Aku... aku bukan lelah! Ini benar! kataku jengkel. Dina kembali ke kursinya dan segera memacu mobil kearah rumahku. Aku kesal pada mereka! Mereka tak percaya dengan semua yang kulihat! Setibanya dirumah aku membanting pintu kamarku dan terbaring lemas di kasurku. Kenapa! Apa ini! Apa maksud mimpi ini! Dan siapa orang itu! *** Semalam mimpi itu lagi-lagi menghantuiku. Aku kesal dan kuceritakan semuanya pada mereka bertiga sekarang. Ketiganya mulai kesal dengan semua ceritaku. Mereka tak percaya dan aku benar-benar kesal! Bagaimana mungkin kau mengira mimpi mimpimu itu benar-benar nyata! Jangan bodoh! Itu hanya mimpi! Bagaimana bisa kau menyangka itu sungguhan! kata Anka mengambil alih kata-kata yang harusnya di katakan Dina yang makin kesal dengan sikapku. Aku hanya diam dan memikirkan cara agar ketiga sahabatku ini percaya padaku! Aku kesal dan kutinggalkan ketiganya begitu saja. Aku berlari meninggalkan taman yang tak jauh dari kampusku menuju koridor-koridor yang kini dipenuhi mahasiswa dan mahasiswi yang sibuk dengan kesibukannya. Aku terus berlari hingga aku akhirnya masuk ke kelas yang kutuju. Hari ini akan ada kelasnya Ms.Fikha dan sudah seharusnya aku datang lebih awal. Aku mengambil kursi bagian depan. Aku mengantuk! Entahlah sejak mimpi-mimpi itu datang aku benar-benar tak bisa tidur dengan tenang. Kesehatanku pun menurun dan tubuhku mulai lemah. Aku sering merasa pusing dan hampir pingsan. Aku tak tahu apa yang terjadi padaku tapi

aku benar-benar kesal karena mimpi itu menghantuiku setiap hari! Matamu sudah seperti panda! kata Roman padaku. Aku kaget saat dia tiba-tiba duduk dihadapanku. Dia salah satu laki-laki yang cukup dekat denganku. Kami berteman akrab dan dia sangat baik padaku. Dia humoris dan selalu saja membuatku tertawa. Kami juga sering bertukar cerita tentang banyak hal, karena itu tak heran kalau dia merasa ada hal aneh yang terjadi padaku beberapa hari terakhir.

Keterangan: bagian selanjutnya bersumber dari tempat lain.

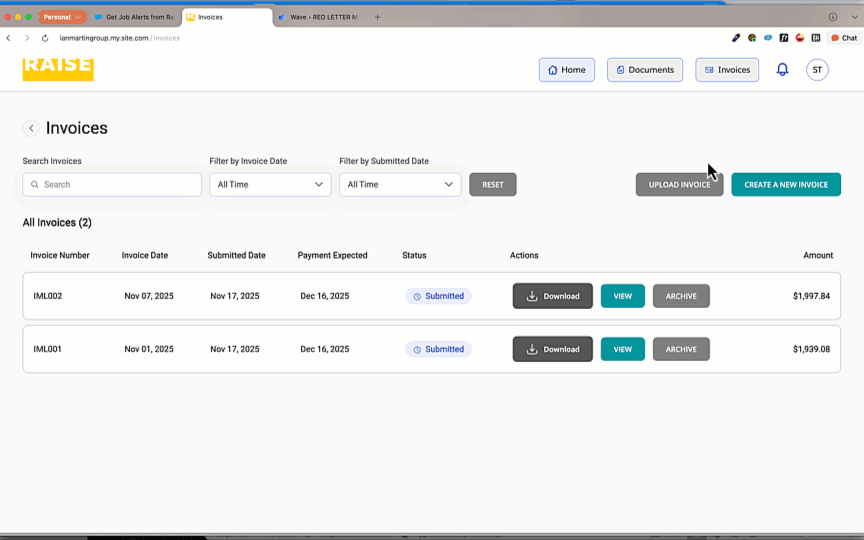Open the ST user profile avatar
864x540 pixels.
click(817, 70)
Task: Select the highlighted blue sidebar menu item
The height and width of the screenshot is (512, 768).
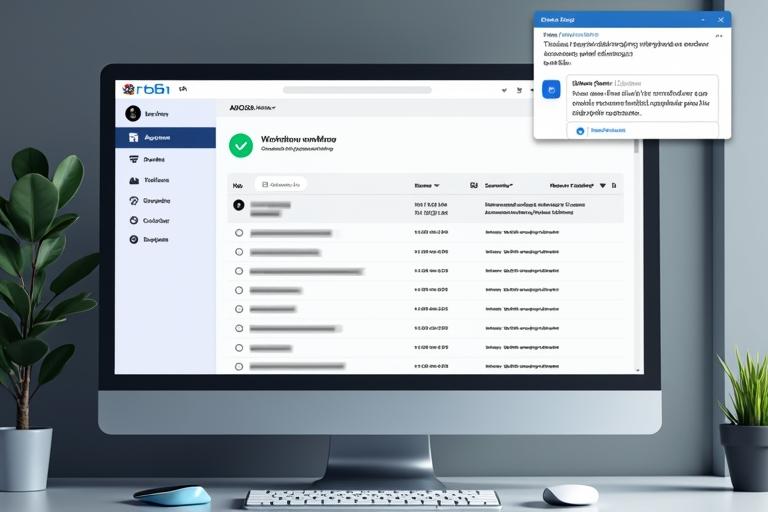Action: 165,137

Dan kenapa kau makin kurus! dia terus memandangiku dari atas kebawah dan terus tertawa tiap kali menyadari hal-hal yang terjadi padaku. Dasar bodoh! kataku padanya sambil memukulkan penaku ke kepalanya. Aduh! Kau kenapa!?! Roman memandangku kesal dan lagi-lagi tertawa. Jadi benar kau memikirkan mimpi-mimpimu itu?! katanya lagi. Bagaimana kau tahu?! kataku kesal! Bukankah aku belum menceritakan hal ini padanya. Ketiga temanmu itu yang cerita. Kenapa kau tak bicara padaku?! Dasar bodoh! Kau tahu itu hanya mimpi! Jadi jangan kau pikirkan! katanya tegas. Kalian semua bisa bilang begitu karena kalian tidak melihatnya! Ini nyata! Aku yakin! kataku benarbenar kesal. Aku menyandangkan tasku dan kutinggalkan dia. Aku kesal! Bagaimana mungkin tak ada satu pun yang percaya padaku.